## 練習問題
**A)** 韓国の国際収支を扱った提供テキストによると、2023年05月の金融収支で「その他投資」はいくらでしたか？
**B)** 提供テキストの「2023年07月07日、『韓」から「ので差額が約120億ドル)。」までを、その語句も含めて一字一句そのまま書き写してください。

------ 提供テキスト ------

2023年07月07日、『韓国銀行』が2023年05月の国際収支統計を公表しましたが、まず最初にご紹介したいことがあります。
『韓国銀行』の統計システム「ECOS」の「国際収支統計」データ公表フォーマットが当月から変更されました。これによって、金融収支の大項目である「その他投資」でセクター別の数字が公開されなくなりました。
つまり「一般政府」「中央銀行」「銀行」「家計」など、各セクターが外国からいくら融資を受けたのか、その資産・負債の増減が公開されなくなったということです。なぜ、このような変更をかけたのか分かりません。
今回の05月の国際収支統計では経常収支よりも金融収支の方が注目です。
2023年05月「金融収支」
直接投資:21億330万ドル
証券投資:-119億6,580万ドル
デリバティブ:-1億3,370万ドル
その他投資:159億6,050万ドル
外貨準備の増減:-33億1,430万ドル
金融収支(上掲の合計):26億5,000万ドル⇒データ出典:『韓国銀行』公式サイト「ECOS」
ご注目いただきたいのは「証券投資」と「その他投資」です。100億ドル以上の金額が動いています。
まず、証券投資ですが約120億ドルもマイナスになっていますが、これは負債の部が「135億490万ドル」も増えたためです(資産は「15億3,910万ドル」しか増えなかったので差額が約120億ドル)。
つまり、約120億ドル分の負債が増えたのです。
証券投資ですので、何の負債が増えたのかというと、
Equity securities(株式):21億7,560万ドル
Debt securities(債券):113億2,930万ドル
小計:135億490万ドル
外国人投資家は韓国の債券に113億2,930万ドルも突っ込んでいます。韓国にとってはキャッシュインですが、もちろん元利償還しなければならない借金に他なりません。

------ 提供資料 ------

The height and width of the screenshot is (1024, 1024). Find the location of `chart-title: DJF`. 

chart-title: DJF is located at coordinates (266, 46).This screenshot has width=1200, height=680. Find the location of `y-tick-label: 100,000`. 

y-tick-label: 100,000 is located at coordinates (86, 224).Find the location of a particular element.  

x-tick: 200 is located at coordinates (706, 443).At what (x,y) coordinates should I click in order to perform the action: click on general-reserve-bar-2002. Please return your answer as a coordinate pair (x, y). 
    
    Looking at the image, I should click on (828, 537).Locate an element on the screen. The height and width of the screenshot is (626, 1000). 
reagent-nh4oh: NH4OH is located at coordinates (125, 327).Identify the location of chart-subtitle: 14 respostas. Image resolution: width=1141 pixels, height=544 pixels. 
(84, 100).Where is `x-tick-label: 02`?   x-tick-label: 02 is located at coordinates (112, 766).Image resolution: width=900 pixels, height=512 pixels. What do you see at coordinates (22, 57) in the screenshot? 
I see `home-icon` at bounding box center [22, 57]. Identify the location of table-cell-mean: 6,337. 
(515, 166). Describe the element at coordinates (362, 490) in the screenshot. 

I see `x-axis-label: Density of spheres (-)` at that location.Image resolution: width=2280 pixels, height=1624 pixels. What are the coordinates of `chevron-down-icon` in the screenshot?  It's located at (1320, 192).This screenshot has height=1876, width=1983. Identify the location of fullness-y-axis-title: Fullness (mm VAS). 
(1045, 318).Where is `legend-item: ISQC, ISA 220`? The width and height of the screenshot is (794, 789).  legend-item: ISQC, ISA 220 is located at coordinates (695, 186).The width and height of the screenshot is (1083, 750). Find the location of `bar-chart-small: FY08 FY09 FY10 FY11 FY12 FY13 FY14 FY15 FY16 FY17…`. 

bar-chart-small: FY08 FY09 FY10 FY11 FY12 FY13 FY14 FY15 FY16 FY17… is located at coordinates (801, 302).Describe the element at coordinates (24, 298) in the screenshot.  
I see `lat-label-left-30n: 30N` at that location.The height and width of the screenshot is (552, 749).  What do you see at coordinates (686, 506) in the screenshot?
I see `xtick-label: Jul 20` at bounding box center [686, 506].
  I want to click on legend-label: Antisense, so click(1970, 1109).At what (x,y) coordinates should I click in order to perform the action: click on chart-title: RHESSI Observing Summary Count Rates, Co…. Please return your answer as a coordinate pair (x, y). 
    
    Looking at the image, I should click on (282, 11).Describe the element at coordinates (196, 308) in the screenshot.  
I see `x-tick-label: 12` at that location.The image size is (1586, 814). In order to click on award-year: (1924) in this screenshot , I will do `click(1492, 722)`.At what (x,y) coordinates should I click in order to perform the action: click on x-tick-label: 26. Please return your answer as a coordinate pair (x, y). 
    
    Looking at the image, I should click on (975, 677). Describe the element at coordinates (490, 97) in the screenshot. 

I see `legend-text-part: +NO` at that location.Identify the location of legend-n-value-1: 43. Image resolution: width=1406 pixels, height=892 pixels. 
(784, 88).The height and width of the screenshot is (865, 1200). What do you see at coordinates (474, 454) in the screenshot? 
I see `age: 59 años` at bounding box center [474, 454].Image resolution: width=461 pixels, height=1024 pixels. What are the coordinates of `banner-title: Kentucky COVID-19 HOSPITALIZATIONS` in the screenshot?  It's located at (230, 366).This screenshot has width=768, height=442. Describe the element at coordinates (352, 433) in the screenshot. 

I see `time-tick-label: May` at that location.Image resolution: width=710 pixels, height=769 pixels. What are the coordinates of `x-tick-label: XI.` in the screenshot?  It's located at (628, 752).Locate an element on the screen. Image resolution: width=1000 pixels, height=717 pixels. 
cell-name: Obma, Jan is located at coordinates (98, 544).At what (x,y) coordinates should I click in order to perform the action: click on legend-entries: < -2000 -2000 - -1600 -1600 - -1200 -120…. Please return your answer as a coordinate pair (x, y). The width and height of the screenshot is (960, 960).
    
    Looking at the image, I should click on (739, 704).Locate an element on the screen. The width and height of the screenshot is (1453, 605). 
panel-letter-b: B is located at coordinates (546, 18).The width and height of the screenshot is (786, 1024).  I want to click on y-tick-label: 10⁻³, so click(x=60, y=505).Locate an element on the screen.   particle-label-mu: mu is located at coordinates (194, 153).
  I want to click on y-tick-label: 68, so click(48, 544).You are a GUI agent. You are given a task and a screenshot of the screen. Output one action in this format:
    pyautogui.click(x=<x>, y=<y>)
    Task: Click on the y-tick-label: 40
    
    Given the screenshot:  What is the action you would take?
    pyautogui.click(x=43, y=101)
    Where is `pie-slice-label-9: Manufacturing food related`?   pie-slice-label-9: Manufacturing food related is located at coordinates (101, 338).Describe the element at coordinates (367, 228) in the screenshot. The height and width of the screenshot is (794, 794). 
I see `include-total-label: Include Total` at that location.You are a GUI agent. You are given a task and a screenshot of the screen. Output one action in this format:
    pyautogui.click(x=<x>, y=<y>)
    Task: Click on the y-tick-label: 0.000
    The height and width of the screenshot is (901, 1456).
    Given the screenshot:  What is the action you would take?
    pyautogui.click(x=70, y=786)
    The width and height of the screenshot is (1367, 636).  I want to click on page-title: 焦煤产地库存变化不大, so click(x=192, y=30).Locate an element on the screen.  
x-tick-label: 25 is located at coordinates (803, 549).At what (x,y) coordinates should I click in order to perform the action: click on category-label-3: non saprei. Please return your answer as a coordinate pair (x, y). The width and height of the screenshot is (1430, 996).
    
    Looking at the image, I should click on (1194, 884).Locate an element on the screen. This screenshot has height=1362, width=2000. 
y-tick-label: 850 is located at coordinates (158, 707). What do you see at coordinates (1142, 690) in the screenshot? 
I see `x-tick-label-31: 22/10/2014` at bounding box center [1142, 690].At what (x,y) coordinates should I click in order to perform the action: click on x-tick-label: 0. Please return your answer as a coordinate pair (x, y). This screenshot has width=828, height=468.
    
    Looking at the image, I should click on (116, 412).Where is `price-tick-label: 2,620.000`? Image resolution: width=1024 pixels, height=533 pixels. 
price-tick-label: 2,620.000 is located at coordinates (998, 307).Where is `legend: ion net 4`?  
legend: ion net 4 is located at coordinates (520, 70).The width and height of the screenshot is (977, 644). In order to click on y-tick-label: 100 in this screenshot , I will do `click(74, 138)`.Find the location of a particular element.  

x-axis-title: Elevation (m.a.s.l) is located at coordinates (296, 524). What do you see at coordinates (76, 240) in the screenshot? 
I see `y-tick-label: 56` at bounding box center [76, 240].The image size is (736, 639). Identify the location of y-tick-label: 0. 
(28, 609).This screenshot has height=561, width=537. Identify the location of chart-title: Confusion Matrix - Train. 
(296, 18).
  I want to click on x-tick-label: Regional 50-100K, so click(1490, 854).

------

## 練習問題の解答
**A)** 159億6,050万ドルです。

**B)**
2023年07月07日、『韓国銀行』が2023年05月の国際収支統計を公表しましたが、まず最初にご紹介したいことがあります。
『韓国銀行』の統計システム「ECOS」の「国際収支統計」データ公表フォーマットが当月から変更されました。これによって、金融収支の大項目である「その他投資」でセクター別の数字が公開されなくなりました。
つまり「一般政府」「中央銀行」「銀行」「家計」など、各セクターが外国からいくら融資を受けたのか、その資産・負債の増減が公開されなくなったということです。なぜ、このような変更をかけたのか分かりません。
今回の05月の国際収支統計では経常収支よりも金融収支の方が注目です。
2023年05月「金融収支」
直接投資:21億330万ドル
証券投資:-119億6,580万ドル
デリバティブ:-1億3,370万ドル
その他投資:159億6,050万ドル
外貨準備の増減:-33億1,430万ドル
金融収支(上掲の合計):26億5,000万ドル⇒データ出典:『韓国銀行』公式サイト「ECOS」
ご注目いただきたいのは「証券投資」と「その他投資」です。100億ドル以上の金額が動いています。
まず、証券投資ですが約120億ドルもマイナスになっていますが、これは負債の部が「135億490万ドル」も増えたためです(資産は「15億3,910万ドル」しか増えなかったので差額が約120億ドル)。